[START OF Data supplied]

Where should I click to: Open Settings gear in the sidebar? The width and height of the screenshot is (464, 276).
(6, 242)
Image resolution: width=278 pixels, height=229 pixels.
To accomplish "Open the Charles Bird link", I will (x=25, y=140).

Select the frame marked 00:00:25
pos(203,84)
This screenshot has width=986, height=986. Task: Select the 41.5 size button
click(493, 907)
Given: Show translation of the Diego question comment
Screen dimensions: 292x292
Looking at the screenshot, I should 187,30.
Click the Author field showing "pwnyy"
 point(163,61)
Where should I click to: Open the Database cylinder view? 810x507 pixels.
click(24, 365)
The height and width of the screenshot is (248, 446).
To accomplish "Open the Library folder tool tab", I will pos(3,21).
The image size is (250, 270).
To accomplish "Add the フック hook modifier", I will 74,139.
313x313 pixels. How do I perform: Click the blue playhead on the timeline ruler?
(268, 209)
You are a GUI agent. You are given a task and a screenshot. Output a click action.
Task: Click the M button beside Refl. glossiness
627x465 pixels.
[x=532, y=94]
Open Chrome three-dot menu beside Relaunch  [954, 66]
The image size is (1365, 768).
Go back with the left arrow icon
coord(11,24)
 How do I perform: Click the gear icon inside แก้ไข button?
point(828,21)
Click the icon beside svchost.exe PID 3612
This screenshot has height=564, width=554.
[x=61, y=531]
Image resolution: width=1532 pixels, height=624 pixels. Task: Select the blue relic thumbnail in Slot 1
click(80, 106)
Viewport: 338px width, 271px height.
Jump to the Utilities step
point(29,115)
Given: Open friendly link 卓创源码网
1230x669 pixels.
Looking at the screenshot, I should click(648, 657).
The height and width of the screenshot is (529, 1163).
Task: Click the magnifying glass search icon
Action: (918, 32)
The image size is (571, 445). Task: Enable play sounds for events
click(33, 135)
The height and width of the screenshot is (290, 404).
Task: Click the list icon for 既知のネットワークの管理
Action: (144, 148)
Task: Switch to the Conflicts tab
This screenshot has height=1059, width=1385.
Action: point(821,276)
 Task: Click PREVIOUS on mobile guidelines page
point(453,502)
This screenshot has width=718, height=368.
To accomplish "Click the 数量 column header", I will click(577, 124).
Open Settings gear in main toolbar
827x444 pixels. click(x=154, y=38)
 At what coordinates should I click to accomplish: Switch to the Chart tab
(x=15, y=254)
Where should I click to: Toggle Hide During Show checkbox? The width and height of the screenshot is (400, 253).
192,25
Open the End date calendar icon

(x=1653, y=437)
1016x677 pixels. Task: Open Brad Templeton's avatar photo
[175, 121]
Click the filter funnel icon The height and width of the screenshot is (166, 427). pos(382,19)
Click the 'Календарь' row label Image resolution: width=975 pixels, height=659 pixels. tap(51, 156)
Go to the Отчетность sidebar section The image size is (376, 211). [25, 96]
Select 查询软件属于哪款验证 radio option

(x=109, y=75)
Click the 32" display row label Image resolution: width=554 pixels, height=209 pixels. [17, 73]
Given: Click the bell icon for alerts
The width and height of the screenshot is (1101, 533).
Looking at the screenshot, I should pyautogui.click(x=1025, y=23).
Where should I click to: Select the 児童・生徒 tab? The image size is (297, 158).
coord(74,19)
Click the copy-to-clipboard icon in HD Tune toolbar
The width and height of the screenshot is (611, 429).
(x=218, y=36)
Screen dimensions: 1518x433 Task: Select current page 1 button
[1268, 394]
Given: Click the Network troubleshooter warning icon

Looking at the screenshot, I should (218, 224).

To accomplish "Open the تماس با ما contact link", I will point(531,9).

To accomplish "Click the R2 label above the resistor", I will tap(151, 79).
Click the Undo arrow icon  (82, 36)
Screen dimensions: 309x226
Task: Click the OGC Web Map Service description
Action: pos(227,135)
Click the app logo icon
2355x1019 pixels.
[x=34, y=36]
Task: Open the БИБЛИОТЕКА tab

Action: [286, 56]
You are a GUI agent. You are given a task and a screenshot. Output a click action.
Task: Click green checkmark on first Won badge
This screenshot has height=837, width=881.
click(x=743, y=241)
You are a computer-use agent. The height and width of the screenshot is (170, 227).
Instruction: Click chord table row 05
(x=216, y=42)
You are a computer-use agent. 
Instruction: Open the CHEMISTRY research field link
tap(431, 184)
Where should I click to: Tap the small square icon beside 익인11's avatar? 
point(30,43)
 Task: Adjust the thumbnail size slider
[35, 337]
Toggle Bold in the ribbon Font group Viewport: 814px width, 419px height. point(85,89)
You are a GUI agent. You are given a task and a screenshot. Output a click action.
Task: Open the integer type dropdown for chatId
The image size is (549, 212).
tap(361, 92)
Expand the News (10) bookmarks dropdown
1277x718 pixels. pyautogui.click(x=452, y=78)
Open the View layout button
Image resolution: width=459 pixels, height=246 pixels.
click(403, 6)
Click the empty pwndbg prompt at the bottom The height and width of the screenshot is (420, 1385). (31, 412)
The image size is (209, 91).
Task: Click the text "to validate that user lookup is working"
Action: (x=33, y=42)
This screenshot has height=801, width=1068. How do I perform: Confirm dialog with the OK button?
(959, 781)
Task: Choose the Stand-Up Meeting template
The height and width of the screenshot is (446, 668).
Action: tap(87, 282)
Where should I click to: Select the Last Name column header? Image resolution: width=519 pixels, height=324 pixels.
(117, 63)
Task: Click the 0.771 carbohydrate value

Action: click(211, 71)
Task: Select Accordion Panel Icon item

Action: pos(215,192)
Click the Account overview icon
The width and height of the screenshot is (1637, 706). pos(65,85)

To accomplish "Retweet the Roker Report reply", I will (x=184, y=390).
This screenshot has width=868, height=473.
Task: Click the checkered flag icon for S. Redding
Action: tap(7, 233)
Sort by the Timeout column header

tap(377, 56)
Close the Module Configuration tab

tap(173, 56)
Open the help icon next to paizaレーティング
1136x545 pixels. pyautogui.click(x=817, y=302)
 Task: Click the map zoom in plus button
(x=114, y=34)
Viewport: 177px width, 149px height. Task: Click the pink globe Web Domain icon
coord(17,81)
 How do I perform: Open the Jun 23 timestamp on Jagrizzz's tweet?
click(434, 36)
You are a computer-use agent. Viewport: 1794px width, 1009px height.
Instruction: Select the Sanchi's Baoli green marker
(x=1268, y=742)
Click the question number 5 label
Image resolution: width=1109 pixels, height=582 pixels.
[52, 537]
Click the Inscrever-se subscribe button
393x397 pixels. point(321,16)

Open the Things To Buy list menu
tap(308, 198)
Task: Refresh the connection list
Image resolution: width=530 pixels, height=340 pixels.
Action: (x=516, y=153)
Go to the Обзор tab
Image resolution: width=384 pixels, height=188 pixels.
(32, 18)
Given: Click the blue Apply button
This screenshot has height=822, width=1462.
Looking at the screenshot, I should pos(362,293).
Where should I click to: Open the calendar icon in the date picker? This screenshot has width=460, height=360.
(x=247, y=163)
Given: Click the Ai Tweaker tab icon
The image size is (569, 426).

[END OF Data supplied]

» Task to carry out:
Which lines in the records above contain the word "Switch"? Copy each of those lines in full.

» Response:
Task: Switch to the Conflicts tab
 At what coordinates should I click to accomplish: Switch to the Chart tab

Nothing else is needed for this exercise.